__Action item__.
Two lines below mark the span: the one containing "Task: Toggle the 第三方请求 checkbox" and the one containing "Given: Enable auto scale on price axis". Set down both, plus every line between, exactly as they stand, and nothing else.

__Raw data__.
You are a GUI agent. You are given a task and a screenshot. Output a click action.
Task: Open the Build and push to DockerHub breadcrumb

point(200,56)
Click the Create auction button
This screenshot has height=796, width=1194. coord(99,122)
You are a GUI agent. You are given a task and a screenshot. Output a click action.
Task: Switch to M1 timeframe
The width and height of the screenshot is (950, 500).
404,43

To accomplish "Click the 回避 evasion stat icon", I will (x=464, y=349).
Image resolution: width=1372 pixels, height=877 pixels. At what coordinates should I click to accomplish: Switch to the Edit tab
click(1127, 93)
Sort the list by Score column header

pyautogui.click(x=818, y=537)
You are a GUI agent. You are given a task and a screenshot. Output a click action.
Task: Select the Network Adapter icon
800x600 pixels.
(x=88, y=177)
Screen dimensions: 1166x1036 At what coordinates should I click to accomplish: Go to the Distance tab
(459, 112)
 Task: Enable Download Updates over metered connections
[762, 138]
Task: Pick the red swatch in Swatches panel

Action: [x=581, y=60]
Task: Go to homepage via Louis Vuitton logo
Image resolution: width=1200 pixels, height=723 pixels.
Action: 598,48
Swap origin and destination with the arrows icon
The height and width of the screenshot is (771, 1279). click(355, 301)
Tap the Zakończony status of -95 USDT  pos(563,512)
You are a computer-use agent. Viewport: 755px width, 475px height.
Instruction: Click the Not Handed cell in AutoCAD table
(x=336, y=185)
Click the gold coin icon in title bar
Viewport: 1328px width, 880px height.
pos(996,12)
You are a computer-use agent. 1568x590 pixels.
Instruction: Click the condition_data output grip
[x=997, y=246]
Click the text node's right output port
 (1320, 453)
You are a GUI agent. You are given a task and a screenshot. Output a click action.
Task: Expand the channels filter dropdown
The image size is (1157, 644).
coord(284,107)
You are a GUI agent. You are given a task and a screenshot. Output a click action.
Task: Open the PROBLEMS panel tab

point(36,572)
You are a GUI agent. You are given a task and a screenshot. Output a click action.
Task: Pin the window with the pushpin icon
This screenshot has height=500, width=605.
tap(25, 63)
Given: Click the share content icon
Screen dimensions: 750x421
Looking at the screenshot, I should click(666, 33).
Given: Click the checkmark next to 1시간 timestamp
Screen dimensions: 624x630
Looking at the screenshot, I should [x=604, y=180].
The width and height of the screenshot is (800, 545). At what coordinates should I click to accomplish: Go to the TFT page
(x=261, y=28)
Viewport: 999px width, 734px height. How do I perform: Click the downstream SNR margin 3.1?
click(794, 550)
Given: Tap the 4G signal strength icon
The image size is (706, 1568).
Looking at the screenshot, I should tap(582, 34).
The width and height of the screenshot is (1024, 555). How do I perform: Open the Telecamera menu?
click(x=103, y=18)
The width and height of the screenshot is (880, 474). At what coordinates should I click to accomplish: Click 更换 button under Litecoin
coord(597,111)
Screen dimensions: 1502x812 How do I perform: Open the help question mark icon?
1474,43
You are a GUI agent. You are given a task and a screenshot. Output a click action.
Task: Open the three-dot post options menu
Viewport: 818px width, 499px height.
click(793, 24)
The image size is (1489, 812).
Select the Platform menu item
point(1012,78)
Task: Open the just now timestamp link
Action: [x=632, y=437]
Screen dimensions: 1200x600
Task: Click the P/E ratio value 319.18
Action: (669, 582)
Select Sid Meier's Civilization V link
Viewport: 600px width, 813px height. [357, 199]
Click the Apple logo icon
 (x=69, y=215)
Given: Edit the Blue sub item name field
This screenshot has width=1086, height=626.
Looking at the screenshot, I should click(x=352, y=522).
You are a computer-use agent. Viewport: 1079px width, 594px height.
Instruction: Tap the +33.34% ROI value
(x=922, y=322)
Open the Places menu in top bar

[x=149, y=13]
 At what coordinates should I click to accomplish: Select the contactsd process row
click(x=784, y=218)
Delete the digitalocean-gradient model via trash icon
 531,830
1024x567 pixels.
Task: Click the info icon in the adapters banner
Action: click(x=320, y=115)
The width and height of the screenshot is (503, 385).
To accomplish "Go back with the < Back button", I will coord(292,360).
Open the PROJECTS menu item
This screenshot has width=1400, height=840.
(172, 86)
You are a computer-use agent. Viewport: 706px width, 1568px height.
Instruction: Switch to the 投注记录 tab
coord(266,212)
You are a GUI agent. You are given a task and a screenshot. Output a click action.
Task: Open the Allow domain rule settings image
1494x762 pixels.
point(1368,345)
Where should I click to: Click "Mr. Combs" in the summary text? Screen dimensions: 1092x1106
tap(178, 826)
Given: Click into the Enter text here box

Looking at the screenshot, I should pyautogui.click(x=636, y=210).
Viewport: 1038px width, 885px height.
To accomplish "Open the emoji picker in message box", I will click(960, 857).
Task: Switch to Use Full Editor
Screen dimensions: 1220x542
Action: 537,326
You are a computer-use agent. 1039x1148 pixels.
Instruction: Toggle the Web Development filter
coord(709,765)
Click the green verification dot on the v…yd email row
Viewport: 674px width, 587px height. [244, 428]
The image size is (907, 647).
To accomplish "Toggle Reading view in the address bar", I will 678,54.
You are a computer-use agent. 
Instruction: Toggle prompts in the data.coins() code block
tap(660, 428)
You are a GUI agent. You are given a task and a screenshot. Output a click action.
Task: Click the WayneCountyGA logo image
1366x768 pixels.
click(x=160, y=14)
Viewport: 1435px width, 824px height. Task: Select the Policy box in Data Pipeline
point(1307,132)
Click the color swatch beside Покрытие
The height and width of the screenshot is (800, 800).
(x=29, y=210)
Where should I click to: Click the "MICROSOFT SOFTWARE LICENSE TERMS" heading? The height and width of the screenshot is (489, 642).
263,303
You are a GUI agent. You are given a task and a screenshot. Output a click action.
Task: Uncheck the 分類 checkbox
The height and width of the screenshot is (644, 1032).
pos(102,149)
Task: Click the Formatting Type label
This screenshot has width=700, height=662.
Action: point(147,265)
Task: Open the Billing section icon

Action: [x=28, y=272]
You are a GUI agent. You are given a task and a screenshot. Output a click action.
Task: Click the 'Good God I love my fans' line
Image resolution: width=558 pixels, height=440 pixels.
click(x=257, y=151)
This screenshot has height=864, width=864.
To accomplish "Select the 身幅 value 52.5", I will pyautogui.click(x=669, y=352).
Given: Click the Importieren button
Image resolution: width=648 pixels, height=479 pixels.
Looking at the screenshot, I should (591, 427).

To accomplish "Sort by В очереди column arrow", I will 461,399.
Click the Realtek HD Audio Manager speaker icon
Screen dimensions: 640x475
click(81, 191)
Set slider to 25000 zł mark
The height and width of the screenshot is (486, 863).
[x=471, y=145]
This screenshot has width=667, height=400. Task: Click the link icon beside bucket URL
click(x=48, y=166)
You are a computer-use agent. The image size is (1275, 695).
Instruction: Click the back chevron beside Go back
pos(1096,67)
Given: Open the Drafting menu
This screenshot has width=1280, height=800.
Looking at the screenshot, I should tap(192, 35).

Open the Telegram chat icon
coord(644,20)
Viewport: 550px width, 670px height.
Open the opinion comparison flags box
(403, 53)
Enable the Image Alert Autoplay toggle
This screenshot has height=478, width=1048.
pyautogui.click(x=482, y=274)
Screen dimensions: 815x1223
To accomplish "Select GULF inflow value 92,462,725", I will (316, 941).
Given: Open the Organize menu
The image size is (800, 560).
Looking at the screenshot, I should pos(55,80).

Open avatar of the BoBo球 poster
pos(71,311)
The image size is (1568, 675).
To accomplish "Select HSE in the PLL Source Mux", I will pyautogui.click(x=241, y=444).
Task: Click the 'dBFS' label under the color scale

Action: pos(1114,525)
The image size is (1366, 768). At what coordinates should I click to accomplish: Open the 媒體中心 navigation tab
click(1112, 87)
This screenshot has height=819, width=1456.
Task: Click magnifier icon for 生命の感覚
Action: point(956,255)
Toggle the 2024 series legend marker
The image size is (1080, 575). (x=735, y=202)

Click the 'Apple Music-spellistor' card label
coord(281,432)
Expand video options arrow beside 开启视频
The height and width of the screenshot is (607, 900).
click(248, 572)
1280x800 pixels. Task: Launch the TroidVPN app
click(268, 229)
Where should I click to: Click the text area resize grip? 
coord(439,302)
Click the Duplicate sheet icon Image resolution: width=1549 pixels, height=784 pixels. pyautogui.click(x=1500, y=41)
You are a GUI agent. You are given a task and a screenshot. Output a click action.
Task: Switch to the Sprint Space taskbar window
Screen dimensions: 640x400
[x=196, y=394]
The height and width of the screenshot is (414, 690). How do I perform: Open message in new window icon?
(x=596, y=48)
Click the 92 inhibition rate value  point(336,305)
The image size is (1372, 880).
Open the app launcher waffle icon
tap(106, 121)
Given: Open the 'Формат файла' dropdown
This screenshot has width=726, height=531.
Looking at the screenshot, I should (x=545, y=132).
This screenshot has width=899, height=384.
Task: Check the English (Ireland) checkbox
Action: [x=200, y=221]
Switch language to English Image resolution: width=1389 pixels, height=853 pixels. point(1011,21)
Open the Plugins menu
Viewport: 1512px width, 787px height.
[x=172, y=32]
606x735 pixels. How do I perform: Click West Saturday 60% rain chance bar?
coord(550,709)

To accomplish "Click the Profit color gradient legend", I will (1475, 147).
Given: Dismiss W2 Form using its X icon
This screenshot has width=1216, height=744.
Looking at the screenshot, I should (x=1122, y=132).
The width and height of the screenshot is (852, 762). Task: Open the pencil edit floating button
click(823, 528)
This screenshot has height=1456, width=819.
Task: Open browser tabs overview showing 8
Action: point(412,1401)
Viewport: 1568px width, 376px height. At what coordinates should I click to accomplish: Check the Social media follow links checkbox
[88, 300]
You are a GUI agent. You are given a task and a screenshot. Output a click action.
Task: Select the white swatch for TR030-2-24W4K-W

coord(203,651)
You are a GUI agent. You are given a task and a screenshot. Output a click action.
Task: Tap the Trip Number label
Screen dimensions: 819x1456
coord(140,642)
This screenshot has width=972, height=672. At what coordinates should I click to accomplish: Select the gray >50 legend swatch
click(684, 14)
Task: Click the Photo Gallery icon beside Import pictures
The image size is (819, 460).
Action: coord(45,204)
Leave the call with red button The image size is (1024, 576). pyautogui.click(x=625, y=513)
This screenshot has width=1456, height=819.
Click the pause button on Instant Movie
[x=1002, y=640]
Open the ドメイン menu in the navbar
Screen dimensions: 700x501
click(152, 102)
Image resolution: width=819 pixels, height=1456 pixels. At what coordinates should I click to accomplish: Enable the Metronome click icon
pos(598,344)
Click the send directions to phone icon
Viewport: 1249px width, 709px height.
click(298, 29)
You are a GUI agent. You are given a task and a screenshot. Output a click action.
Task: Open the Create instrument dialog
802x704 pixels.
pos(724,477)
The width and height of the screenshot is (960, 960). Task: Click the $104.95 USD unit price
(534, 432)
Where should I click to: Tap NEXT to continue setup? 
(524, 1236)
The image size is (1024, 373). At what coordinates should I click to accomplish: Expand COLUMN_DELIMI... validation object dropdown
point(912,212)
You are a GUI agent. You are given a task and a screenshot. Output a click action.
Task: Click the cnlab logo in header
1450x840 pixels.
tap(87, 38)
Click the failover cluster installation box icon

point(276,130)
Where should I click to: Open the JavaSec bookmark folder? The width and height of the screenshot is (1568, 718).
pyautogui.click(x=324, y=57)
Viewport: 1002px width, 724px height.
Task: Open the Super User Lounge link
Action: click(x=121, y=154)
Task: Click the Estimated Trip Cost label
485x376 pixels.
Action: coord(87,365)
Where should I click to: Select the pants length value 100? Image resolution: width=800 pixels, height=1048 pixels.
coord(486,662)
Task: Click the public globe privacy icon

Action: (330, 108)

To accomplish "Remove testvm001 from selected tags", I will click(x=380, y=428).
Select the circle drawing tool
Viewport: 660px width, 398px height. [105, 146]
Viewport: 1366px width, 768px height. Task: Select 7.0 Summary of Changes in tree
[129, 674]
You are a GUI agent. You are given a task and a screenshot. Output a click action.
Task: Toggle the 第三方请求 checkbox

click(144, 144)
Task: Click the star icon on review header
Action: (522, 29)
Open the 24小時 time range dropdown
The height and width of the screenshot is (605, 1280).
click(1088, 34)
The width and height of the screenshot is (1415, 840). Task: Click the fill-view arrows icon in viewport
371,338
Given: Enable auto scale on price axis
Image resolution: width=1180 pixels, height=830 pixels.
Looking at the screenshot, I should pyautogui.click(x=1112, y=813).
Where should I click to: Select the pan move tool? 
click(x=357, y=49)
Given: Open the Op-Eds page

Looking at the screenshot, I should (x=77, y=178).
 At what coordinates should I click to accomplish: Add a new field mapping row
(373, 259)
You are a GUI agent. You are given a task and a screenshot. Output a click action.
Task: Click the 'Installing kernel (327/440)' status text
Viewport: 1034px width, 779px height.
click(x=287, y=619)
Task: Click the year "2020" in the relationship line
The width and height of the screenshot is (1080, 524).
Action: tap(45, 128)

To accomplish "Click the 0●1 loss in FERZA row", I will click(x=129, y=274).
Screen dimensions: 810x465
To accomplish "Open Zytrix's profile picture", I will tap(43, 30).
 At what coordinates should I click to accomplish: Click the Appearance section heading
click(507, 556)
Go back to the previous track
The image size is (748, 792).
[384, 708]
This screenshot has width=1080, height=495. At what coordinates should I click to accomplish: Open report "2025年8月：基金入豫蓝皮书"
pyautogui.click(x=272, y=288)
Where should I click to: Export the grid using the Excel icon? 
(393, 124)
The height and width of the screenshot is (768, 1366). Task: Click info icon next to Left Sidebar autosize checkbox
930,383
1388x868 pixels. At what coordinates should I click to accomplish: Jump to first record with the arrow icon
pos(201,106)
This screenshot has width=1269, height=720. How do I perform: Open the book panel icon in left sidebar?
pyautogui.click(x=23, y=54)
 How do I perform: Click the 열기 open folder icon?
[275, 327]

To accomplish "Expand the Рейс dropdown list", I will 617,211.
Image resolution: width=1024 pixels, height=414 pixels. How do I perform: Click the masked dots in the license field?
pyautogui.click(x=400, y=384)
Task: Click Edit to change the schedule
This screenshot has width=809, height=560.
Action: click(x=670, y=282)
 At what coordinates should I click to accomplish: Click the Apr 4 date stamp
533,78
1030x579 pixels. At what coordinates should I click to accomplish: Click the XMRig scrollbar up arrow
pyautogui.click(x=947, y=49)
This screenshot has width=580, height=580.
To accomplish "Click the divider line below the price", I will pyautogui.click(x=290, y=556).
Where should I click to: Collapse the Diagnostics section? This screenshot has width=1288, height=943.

__Solution__.
Task: Toggle the 第三方请求 checkbox

click(144, 144)
Task: Click the star icon on review header
Action: (522, 29)
Open the 24小時 time range dropdown
The height and width of the screenshot is (605, 1280).
click(1088, 34)
The width and height of the screenshot is (1415, 840). Task: Click the fill-view arrows icon in viewport
371,338
Given: Enable auto scale on price axis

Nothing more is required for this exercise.